Find out what makes a game "console-like" and why you should care when it comes to video games!

Find out what makes a game "console-like" and why you should care when it comes to video games!

One day, I had read a back issue of NAG magazine while trying to stave off a coughing fit that was plaguing me.

Within, I came across an opinion piece by Neo Sibeko. It was rather misleading, because after all, right at the end, the supposed all-knowing Neo (according to some others at NAG) wanted someone to explain to him what certain terms which are thrown around a lot—online mostly—mean.

The terms include “console-like” (I usually prefer “consolish”—similar to childish). Others include “dumbed down” or "made for console".

Now, I could try to give Neo and anyone else definitions of these, but most if not all of them aren’t in the dictionary, as Neo himself said. He obviously looked them up to save me the trouble. The best way would be to try and interweave some explanations and a little applied knowledge to best demonstrate.

What makes a game “console-like”? First off, it appears the game was meant to be played on console. Sometimes there are subtle clues, and other times it’s blatantly obvious. Seeing as Neo was talking about how some people have applied the above terms to Crysis 2, I’ll start there.

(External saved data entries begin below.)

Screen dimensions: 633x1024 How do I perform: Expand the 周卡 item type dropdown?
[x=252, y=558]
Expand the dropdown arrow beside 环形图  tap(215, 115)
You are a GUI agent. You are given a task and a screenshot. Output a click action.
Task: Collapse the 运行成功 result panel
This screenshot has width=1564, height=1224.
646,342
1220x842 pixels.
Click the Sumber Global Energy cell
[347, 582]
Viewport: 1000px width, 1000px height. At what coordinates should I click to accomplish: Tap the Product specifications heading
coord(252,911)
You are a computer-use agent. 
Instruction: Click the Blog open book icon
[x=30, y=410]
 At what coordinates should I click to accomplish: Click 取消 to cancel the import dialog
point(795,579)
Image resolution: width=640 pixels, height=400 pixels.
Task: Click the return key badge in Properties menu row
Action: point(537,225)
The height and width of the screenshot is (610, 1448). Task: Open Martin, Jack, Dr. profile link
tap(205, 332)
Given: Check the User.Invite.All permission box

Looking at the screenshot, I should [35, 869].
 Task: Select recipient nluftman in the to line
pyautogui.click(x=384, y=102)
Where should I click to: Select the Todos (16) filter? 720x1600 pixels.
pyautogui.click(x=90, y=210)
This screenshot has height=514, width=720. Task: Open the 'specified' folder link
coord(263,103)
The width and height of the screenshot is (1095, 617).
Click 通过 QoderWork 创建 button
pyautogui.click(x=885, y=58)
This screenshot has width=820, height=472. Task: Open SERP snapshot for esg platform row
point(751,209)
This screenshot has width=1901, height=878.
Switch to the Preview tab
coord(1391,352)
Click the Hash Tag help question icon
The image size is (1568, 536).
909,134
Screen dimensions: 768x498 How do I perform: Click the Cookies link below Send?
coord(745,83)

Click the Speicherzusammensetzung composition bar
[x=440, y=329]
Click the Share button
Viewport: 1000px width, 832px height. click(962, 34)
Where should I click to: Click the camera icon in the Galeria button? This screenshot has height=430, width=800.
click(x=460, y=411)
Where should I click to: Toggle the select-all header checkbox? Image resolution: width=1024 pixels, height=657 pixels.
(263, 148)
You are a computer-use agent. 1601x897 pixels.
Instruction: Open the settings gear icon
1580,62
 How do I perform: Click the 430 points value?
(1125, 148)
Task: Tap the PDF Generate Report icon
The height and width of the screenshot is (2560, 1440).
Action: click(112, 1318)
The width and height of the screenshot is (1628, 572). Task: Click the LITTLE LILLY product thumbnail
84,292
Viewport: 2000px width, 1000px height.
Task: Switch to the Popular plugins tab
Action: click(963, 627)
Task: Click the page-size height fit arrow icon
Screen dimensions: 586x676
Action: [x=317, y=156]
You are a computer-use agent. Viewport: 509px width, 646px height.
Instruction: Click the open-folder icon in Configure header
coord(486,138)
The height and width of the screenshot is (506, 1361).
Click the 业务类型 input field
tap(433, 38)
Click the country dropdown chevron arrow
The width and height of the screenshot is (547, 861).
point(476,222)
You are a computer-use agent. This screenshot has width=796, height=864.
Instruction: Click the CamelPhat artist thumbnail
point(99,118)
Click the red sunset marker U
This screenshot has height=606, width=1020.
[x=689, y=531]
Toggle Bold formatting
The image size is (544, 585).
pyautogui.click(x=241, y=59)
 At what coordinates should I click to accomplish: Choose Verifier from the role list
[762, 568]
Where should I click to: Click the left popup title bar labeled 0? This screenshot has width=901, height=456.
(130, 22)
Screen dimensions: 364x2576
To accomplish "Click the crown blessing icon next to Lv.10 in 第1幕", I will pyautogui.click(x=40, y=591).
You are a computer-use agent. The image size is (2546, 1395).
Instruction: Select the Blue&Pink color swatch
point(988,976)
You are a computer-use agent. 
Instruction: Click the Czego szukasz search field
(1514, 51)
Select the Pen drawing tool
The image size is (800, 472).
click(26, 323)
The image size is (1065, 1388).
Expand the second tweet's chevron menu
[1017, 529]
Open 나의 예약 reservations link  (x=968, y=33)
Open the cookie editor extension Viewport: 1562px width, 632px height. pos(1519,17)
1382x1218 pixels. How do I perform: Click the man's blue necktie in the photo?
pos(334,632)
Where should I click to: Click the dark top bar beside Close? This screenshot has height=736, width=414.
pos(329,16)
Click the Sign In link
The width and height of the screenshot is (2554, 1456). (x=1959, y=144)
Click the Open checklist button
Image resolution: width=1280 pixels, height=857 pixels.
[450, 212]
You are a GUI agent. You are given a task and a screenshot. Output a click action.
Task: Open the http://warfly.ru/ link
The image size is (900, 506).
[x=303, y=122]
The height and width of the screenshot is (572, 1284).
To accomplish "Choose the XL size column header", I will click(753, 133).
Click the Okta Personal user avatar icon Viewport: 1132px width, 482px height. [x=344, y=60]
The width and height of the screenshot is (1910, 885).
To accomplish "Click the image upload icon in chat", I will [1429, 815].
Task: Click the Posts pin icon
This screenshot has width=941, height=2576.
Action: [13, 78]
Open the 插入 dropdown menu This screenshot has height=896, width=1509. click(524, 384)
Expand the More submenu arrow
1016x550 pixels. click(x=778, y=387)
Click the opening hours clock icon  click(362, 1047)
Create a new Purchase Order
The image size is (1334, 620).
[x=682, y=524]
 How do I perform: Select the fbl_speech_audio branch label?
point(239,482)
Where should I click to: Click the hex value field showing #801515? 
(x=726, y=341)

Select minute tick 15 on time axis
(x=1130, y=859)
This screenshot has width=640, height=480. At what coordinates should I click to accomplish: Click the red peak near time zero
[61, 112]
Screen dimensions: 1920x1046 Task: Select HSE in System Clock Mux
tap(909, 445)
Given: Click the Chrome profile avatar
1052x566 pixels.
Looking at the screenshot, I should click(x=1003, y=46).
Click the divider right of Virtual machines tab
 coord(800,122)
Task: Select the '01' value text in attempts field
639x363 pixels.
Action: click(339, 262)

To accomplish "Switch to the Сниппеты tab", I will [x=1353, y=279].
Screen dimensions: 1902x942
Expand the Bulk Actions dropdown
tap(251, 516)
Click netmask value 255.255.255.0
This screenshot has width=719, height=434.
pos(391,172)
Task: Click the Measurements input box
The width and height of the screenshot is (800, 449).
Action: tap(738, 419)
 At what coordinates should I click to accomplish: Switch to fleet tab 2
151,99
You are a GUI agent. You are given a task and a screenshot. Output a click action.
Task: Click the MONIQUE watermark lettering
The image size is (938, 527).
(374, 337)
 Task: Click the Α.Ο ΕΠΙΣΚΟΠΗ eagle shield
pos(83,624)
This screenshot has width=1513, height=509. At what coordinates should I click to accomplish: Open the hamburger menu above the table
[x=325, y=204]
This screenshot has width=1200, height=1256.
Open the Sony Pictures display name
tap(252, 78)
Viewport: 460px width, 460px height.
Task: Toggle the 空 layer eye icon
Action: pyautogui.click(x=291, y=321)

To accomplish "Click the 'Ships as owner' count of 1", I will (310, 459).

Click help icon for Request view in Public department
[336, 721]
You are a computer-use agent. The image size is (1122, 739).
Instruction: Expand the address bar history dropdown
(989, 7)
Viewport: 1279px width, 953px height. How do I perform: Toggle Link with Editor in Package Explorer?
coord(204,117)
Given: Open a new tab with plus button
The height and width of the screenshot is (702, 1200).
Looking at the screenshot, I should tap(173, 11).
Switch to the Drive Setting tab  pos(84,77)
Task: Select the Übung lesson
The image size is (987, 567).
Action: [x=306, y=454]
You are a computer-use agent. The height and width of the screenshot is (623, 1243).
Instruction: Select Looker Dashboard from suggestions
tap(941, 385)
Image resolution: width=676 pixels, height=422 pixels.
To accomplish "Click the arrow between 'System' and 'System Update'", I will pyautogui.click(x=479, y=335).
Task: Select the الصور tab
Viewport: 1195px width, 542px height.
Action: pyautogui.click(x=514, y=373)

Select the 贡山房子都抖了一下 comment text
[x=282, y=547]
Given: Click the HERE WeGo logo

As Neo stated in his piece, Crysis is known throughout the industry as a benchmark game, which almost no existing PC at the time of its release could manage to conquer with all the bells and whistles turned on. And exactly the same can be said for the sequels released in 2011 and 2013. Forget Epic and Unreal. Nowadays it’s Crytek who is making money leasing engines to developers. It’s Crytek with the mind-blowing tech demos, showcasing bleeding-edge technology. Well, maybe that was true, but then Unreal Engine 4 was released. Anyway . . .

But some say that Crysis 2 is a console game, even still. I don’t know if I’d go so far as to apply that label to the box, but let us have a look. There was a subtle clue in the game that gave it away for some. It was all in the controls. The original Crysis had a wheel that came up when you pressed the—you guessed it—mouse wheel. Here you could select “Maximum ® Speed”, or “Maximum ® Strength”, “Maximum ® Armor” or “cloak”. The sequel had something different. Instead of the cool wheel, you pressed hotkeys on the keyboard (or controller). You only had “Maximum ® Armor” and “cloak”. “Maximum ® Speed” was reduced to just using the standard shift key (or appropriate button), while "Maximum ® Strength" was nowhere to be found.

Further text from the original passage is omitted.